Jakarta, Gatra.com- Aktivis Hak Asasi Manusia (HAM) untuk Papua, Veronica Koman mengatakan pelabelan teroris kepada Kelompok Kriminal Bersenjata (KKB) di Papua bisa menjadi 'lincense to kill' aparat terhadap orang bersenjata tersebut dan bahkan untuk masyarakat sipil.
Alasannya, selama ini Veronica melihat terdapat banyak pelanggaran prosedur hukum acara pidana dalam kasus kriminalisasi atau politik di Papua. Menurutnya, pelanggaran biasanya terjadi dalam proses penangkapan dan penahanan.
Berangkat dari hal itu, pengacara tersebut mengkhawatirkan jika prosedur hukum acara terorisme akan mempermudah aparat menumpaskan dan menuduh sipil Papua sebagai bagian dari kelompok itu.
"Selama ini aktor pelanggaran HAM itu TNI Polri impunitas, kemudian dapat 'license'. Ada pembenaran-pembenaran lagi yang mana selama ini sipil yang ditembak mati dituduh sebagai OPM (Organisasi Papua Merdeka). Semua gampang dicap teroris," kata dia dalam diskusi daring, Rabu (5/5).
Sejurus itu, Veronica menyebut pelabelan teroris diprediksi bakal meningkatkan kasus pelanggaran HAM di Papua. Sebab berkaca pada kasus kerusuhan di Papua 2019 lalu, sudah banyak pihak yang sakit hati dilabeli bermacam-macam oleh orang di luar Papua.
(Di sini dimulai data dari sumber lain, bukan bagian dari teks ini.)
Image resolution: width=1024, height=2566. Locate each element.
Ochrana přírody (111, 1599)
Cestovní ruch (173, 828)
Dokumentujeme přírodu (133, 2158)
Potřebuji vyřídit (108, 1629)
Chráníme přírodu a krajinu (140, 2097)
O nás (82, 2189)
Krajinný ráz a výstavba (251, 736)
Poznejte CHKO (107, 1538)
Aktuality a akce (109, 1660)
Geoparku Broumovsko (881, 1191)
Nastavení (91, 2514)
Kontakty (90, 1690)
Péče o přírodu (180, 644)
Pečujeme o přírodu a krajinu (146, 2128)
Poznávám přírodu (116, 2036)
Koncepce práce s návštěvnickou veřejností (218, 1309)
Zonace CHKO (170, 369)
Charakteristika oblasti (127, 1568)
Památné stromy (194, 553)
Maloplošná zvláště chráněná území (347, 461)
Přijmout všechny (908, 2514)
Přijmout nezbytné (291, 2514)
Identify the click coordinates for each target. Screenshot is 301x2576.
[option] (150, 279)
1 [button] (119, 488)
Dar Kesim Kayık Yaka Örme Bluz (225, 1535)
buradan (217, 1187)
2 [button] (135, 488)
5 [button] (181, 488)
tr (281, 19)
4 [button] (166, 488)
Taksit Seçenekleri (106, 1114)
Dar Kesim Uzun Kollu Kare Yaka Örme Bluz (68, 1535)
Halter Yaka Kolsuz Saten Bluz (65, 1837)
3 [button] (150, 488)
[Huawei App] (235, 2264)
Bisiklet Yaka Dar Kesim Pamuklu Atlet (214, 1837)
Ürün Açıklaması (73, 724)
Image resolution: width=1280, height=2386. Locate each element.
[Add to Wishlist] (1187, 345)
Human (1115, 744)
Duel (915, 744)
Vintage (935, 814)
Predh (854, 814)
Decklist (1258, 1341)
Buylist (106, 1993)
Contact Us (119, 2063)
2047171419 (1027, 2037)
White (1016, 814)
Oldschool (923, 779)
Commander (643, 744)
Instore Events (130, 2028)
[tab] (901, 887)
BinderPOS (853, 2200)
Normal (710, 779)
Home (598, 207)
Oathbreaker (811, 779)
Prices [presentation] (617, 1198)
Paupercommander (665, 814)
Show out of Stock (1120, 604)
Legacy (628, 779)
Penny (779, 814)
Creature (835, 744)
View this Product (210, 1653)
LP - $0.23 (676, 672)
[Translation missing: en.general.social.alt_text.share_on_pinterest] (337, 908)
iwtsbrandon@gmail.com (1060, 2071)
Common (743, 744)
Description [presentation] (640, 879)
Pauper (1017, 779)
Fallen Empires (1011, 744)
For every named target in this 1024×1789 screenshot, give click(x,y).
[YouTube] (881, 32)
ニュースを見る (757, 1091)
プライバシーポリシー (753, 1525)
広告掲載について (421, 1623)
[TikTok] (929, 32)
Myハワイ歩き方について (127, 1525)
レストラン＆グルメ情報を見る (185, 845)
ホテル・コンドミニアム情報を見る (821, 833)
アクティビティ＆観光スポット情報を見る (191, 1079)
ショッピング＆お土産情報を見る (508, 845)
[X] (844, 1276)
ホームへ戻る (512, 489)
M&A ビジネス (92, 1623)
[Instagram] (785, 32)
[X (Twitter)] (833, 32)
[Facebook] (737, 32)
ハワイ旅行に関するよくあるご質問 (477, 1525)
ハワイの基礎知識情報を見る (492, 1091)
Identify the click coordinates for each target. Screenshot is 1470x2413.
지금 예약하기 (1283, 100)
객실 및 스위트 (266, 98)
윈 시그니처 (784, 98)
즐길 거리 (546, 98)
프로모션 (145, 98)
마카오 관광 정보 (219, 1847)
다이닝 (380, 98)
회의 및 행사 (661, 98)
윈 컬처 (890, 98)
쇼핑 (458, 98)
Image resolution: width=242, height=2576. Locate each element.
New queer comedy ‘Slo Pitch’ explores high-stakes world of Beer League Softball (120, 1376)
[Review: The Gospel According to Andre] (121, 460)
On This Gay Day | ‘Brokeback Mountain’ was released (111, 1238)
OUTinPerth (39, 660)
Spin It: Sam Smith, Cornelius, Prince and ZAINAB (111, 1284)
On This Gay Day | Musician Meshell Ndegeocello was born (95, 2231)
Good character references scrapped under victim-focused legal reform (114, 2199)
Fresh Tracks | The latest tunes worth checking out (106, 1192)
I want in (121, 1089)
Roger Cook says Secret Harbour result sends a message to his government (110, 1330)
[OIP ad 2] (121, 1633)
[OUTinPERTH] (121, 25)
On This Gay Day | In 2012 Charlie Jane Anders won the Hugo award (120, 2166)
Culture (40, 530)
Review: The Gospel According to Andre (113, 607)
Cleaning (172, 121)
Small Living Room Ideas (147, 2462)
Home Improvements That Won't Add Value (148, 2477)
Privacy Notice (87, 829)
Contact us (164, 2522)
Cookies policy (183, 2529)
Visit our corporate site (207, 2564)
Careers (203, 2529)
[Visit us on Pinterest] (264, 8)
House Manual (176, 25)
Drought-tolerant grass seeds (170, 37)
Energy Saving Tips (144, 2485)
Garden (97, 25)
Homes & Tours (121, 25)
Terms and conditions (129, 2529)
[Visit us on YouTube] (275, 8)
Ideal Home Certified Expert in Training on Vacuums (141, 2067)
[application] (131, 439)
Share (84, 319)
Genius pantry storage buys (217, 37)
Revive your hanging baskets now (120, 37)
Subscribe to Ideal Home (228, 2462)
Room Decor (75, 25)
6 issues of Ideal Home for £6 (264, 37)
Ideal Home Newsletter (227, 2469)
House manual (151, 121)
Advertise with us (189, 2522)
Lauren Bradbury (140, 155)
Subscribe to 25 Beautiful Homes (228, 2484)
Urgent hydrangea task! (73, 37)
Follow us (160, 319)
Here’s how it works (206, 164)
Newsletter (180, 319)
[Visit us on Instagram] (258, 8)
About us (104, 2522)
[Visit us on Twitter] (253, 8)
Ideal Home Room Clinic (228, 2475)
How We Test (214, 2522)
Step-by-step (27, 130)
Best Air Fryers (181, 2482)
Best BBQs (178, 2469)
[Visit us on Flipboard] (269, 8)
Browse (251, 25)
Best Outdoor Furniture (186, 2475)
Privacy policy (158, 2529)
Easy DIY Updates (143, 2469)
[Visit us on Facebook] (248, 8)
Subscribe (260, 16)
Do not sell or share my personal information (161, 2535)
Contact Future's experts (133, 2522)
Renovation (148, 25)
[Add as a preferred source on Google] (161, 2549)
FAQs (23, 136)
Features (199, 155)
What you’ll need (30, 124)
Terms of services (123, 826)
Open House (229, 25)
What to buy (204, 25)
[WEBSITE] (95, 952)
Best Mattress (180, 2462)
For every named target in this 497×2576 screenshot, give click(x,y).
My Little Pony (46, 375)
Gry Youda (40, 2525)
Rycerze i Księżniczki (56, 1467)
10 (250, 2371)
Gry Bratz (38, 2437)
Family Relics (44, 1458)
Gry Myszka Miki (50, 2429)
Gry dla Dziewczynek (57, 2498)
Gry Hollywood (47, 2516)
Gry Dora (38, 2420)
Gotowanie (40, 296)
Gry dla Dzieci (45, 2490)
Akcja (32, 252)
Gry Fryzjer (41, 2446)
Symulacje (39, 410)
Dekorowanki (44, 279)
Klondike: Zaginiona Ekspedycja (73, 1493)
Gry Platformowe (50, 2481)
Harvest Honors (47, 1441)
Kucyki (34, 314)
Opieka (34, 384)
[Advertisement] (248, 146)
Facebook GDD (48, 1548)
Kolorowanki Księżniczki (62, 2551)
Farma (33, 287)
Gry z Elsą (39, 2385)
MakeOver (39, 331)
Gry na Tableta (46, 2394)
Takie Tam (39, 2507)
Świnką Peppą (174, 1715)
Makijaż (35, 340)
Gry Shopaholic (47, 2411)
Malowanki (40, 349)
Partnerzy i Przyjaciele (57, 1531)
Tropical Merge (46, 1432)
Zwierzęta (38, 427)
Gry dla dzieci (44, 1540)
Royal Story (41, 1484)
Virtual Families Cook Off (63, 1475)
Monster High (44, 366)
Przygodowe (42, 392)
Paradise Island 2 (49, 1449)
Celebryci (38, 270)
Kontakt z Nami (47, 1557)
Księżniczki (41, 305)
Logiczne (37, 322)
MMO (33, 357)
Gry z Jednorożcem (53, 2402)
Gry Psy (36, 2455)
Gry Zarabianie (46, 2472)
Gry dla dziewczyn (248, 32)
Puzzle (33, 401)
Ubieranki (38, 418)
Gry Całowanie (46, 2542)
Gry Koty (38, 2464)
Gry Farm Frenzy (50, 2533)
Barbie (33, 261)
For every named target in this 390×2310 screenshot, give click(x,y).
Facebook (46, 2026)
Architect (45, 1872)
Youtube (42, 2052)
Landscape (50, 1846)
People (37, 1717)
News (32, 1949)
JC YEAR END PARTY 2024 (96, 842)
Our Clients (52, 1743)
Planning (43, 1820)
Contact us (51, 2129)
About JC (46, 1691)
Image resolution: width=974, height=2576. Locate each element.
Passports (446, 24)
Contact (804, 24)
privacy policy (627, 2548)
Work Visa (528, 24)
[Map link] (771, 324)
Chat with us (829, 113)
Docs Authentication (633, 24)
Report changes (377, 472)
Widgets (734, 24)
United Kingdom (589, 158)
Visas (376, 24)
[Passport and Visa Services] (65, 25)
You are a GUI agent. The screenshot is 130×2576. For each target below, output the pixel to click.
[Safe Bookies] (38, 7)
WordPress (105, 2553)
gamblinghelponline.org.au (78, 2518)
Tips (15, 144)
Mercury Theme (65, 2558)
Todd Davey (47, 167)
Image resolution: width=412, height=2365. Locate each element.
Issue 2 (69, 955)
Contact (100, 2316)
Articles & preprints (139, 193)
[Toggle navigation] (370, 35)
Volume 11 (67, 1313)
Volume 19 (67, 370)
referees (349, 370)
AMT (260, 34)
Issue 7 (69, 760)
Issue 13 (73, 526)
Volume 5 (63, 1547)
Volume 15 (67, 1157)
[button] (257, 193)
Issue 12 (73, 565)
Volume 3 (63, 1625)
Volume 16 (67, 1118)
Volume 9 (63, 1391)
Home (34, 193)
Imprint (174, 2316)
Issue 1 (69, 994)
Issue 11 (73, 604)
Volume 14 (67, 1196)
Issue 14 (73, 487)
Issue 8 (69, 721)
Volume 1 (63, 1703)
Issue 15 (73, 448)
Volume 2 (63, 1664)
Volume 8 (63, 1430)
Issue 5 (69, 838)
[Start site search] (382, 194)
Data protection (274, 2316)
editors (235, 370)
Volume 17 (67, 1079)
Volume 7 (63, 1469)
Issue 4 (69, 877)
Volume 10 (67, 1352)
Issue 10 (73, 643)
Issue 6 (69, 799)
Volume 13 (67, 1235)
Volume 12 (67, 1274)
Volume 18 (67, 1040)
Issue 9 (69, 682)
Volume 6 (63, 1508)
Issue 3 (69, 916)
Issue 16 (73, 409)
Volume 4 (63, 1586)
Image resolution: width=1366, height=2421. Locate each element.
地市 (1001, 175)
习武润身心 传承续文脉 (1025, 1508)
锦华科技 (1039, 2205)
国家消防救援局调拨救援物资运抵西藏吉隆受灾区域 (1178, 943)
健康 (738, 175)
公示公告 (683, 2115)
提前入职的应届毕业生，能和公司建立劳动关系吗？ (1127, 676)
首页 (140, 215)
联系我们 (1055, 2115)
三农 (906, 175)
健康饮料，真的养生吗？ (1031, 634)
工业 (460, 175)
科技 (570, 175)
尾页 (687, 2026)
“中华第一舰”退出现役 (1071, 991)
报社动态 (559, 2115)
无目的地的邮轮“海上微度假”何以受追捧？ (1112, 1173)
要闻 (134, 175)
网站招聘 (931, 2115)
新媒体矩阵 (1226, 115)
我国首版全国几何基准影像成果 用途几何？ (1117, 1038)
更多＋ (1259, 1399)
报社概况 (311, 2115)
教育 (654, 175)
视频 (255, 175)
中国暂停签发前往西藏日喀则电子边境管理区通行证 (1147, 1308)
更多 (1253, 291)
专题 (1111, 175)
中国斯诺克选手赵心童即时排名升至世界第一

"Sipil sangat sakit hati dilabeli monyet, sekarang teroris. Sekarang ada insiden diskriminasi di Bali, asrama Papua, ada 10 poster melabeli anak-anak Papua sebagai teroris," terang dia.
Sebelumnya, Menteri Koordinator Bidang Politik, Hukum dan Keamanan (Menko Polhukam) Mahfud MD menyatakan KKB di Papua sudah bisa dikategorikan sebagai kelompok teroris.
"Kelompok sipil bersenjata di Papua dikategorikan sebagai teroris," kata Mahfud saat jumpa pers secara daring di Kantor Kemenko Polhukam, Jakarta, Kamis (29/4).
Alasan Mahfud bahwa penetapan kategori teroris diatur berdasarkan ketentuan UU Nomor 5 Tahun 2018 tentang Perubahan Atas Undang-Undang Nomor 15 Tahun 2003 Tentang Penetapan Peraturan Pemerintah Pengganti Undang-Undang Nomor 1 Tahun 2002 tentang Pemberantasan Tindak Pidana Terorisme.
Dalam UU tersebut disebutkan teroris merupakan orang yang merencanakan, menggerakkan, dan mengorganisasikan terorisme.
Sedangkan tindakan terorisme adalah perbuatan yang menggunakan kekerasan atau ancaman kekerasan yang menimbulkan suasana teror atau rasa takut secara meluas, sehingga dapat menimbulkan korban secara massal dan atau menimbulkan kerusakan atau kehancuran terhadap objek vital strategis, baik terhadap lingkungan hidup, fasilitas publik maupun fasilitas internasional dengan motif ideologi, politik, dan keamanan.
"Berdasarkan definisi yang dicantumkan di dalam UU Nomor 5 Tahun 2018 tersebut, apa yang dilakukan oleh KKB dan segala nama organisasinya dan orang-orang yang berafiliasi dengannya adalah tindakan teroris," tegas Mahfud.
Mahfud menjelaskan bahwa tindakan pemerintah sudah dipertimbangkan dan sesuai dengan pernyataan yang diungkapkan Ketua MPR RI Bambang Soesatyo, Badan Intelijen Negara, Pimpinan Polri, TNI, dan bahwa penjelasan banyak tokoh masyarakat, tokoh adat Papua, pemerintah daerah dan anggota DPRD Papua.